El Señor, que nos llama desde nuestra propia sangre, espera una respuesta. La vocación es vincular. Dios no impone condiciones, aunque cuando hace sentir su voz y se ha propuesto convocarnos e insistir en nuestra búsqueda hasta que encontremos nuestra identidad, su presencia es irresistible. Sin embargo esto no afecta la libertad.
Al Señor hay que responderle sin tener miedo, sabiendo que es el Padre del amor y de todo lo creado. Si nos maravilla contemplar la naturaleza y cuánto podemos amarnos las personas, esto es nada comparado con su presencia y su contemplación, con el proyecto al que Él nos convoca. Dejemos al Dios utilizar los modos que quiera para actuar en nuestro corazón.
La respuesta a la llamada de Jesús no puede ser sino en la fe. Es desde aquí donde se descubre la presencia de un Dios escondido que se entremezcla y se hace uno más en nuestra historia: en el estudio, en las conversaciones, en el trabajo, en la familia, en la diversión y más aún cuando pecamos y sentimos Su voz que nos busca. Pero la fe es
claroscura
. No se evidencia por la comprobación científica, sino por la aceptación interior y la adhesión espiritual al reconocimiento de la invitación de Dios, teniendo en cuenta que Él merece toda nuestra entrega.
Tanto la fe como las respuestas dadas por ella son gracias. Poder descubrir la vocación, nuestra razón de ser más profunda en este mundo, así como continuar caminando a pesar de los obstáculos, las amenazas y las debilidades, depende de cuánto creamos.
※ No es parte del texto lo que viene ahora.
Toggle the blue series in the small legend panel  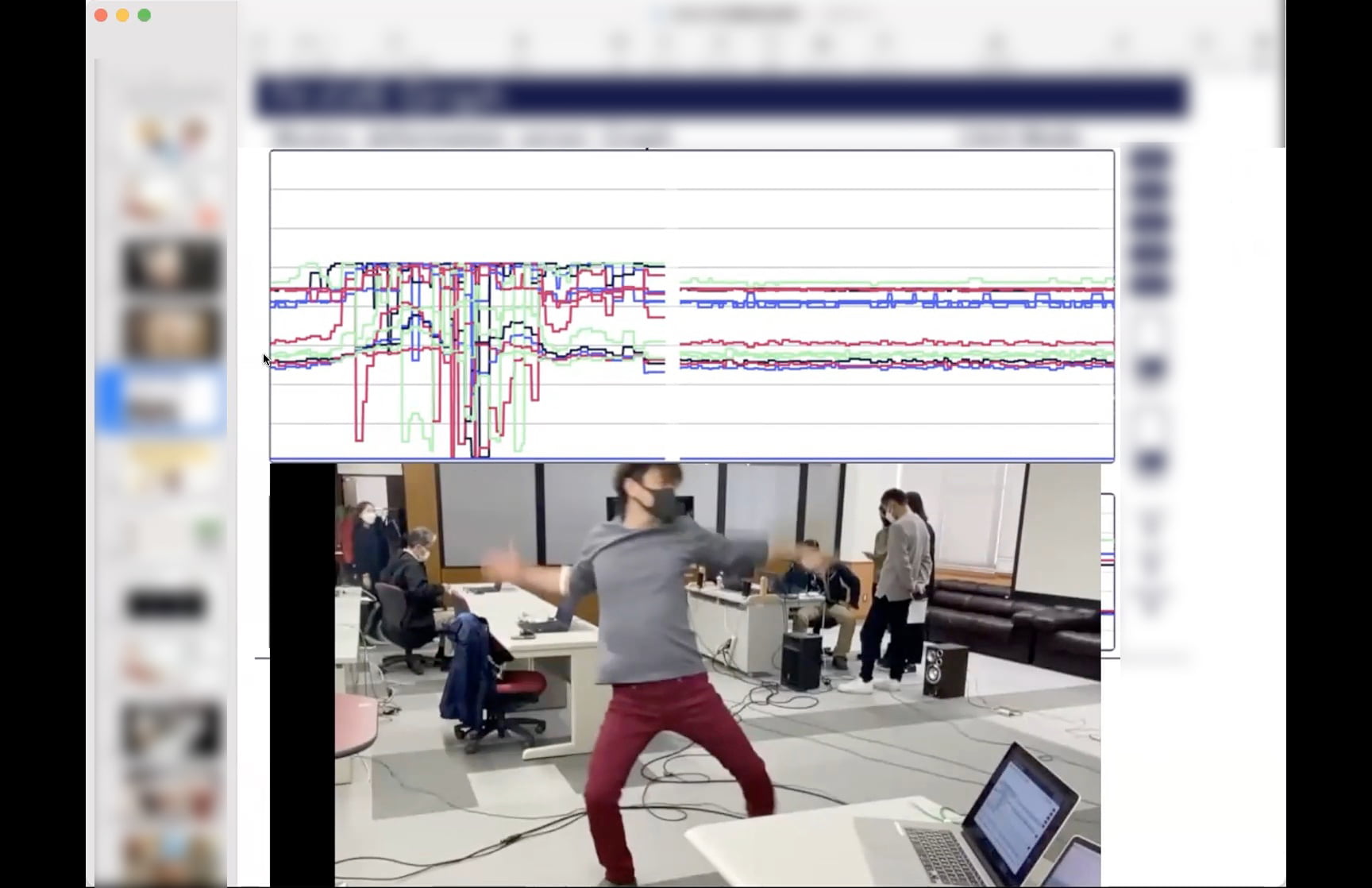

Dios quiere abrir sendas y espera de le digamos
“En ti creo, Señor, más allá de las circunstancias”
. No existen las perfectas condiciones donde actúa el Señor, sino que Él es quien las optimiza. En la Anunciación , por ejemplo, María no gozaba de la mejor situación para la sociedad de su tiempo: no estaba desposada con José y además nadie entendería que el niño de su vientre era el fruto del Espíritu Santo. Asimismo le sucedía a Pablo, pues quienes lo rodeaban no comprendían cómo aquel que otrora perseguía a los cristianos podría ser luego seguidor de Jesucristo.
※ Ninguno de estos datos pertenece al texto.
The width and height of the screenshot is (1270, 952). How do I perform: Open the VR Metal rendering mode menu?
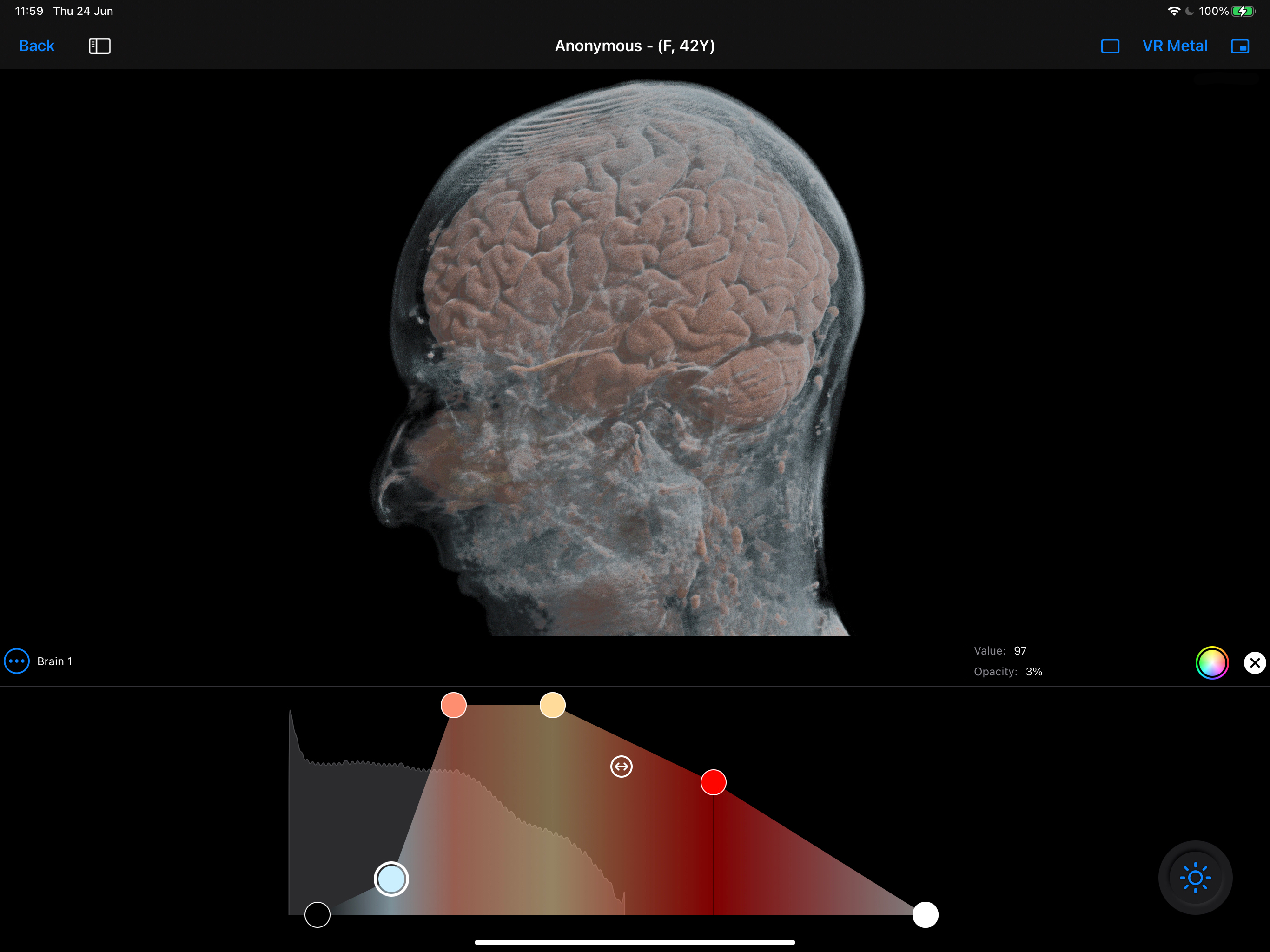(x=1175, y=46)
No busquemos la perfección de condiciones en el momento en que Dios menciona nuestro nombre. Digámosle que sí ante cualquier signo de su presencia, continuemos buscándolo mientras caminamos, porque la respuesta exige decirle un diario sí al Señor. Hay que advertir que existen distintas contestaciones. El estado de vida que uno elige – matrimonio, vocación religiosa, soltería- es una de las opciones fundamentales, sobre él se orientará todo nuestro futuro y debe ser renovada, alimentada cada día. Es necesario estar atento a las bases de esta decisión y poder advertir si hay algunos de sus cimientos que peligran derrumbarse. Si así se requiere, tendremos que cavar hondo y colocar mucha materia vivificadora para fortalecer el proyecto entero. De esta manera, escuchando a Dios, eligiéndolo y saciándonos de Él, nuestra vida será maravillosa.